Peter Stempel, associate professor of landscape architecture in the Penn State College of Arts and Architecture’s Stuckeman School, has partnered with researchers at the University of Rhode Island (URI) on a proposal that was awarded more than $360,000 from the NCCOS to assess how nature-based solutions reduce coastal vulnerability to sea level rise while preserving ecosystem services in Charlestown, Rhode Island.
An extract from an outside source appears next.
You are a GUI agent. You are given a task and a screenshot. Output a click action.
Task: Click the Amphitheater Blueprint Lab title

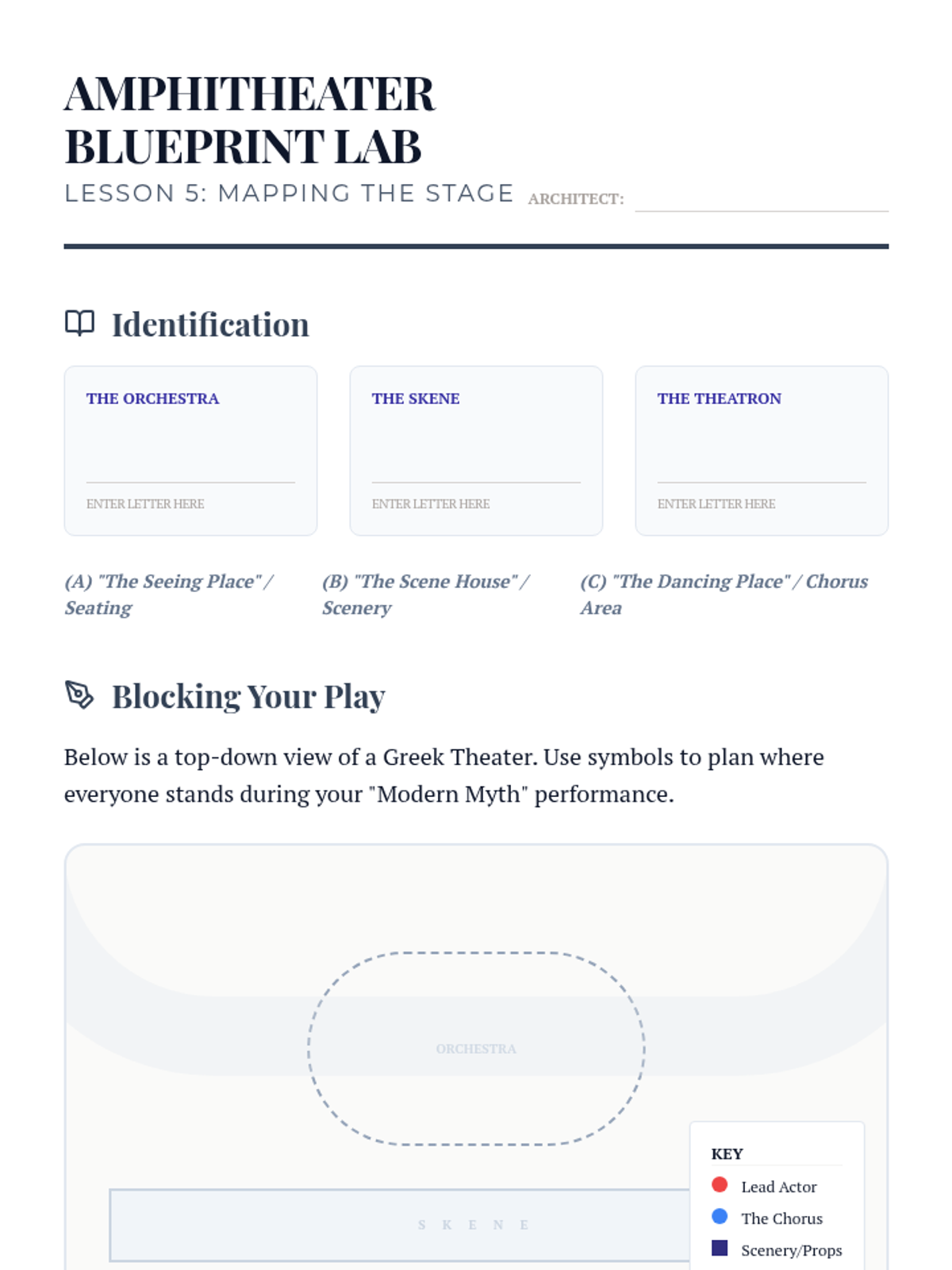pyautogui.click(x=249, y=120)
This project extends the work that the same team of researchers has been collaborating on since 2021.
The project is one of 18 from across the nation that the NCCOS will fund this fiscal year to the tune of $6.7 million.
According to the URI proposal, the viability of cultural uses and long-term physical and economic resilience of Charlestown depends on the continued protective ability of the coastal beach-barrier-lagoon system of the area, as well as the maintenance of the local ecosystem services that support tourism and the local economy in addition to providing protection.
“Implementing solutions to mitigate the risks to coastal communities due to storms with seal level rise involves tradeoffs between maintaining the protective and ecological functions of the dynamic beach-barrier lagoon systems and with preserving the local ecosystem services,” said Stempel, a faculty member of the Institute of Energy and the Environment and a researcher with the Ecology plus Design research center. “We will be addressing and optimizing these tradeoffs by using numerical models to test the performance of a range of potential nature-based solutions such as invasive species removal and other interventions that affect the stability of dunes and the availability of habitat.”
The project’s overall objective, according to the proposal, is to assess and optimize the short- and long-term performance of selected nature-based solutions in reducing the coastal vulnerability while preserving key ecosystem functions and services necessary to the viability of the adjacent community at three specific local sites selected along the south shore of Rhode Island: Charlestown’s breachway, Charlestown Beach Road and East Beach.
As a co-principal investigator, Stempel will be contributing hazard, mitigation and vulnerability spatial visualizations to the project while also communicating with stakeholders.
“The visualization and interpretation work we do at Penn State is instrumental in bringing people together, sharing information and developing mutual understanding to advance these relatively new and unfamiliar approaches to balancing ecological benefits with needed protection for critical infrastructure,” said Stempel.
Issac Ginis, professor of oceanography at URI, is the principal investigator on the project. Co-PIs on the project from Rhode Island are Annette Grilli, research professor of ocean engineering; Stephan Grilli, distinguished professor and chair of ocean engineering; Pam Rubinoff, associate coastal manager at the Coastal Resource Center; and J.P. Walsh, professor of oceanography and director of the Coastal Resource Center.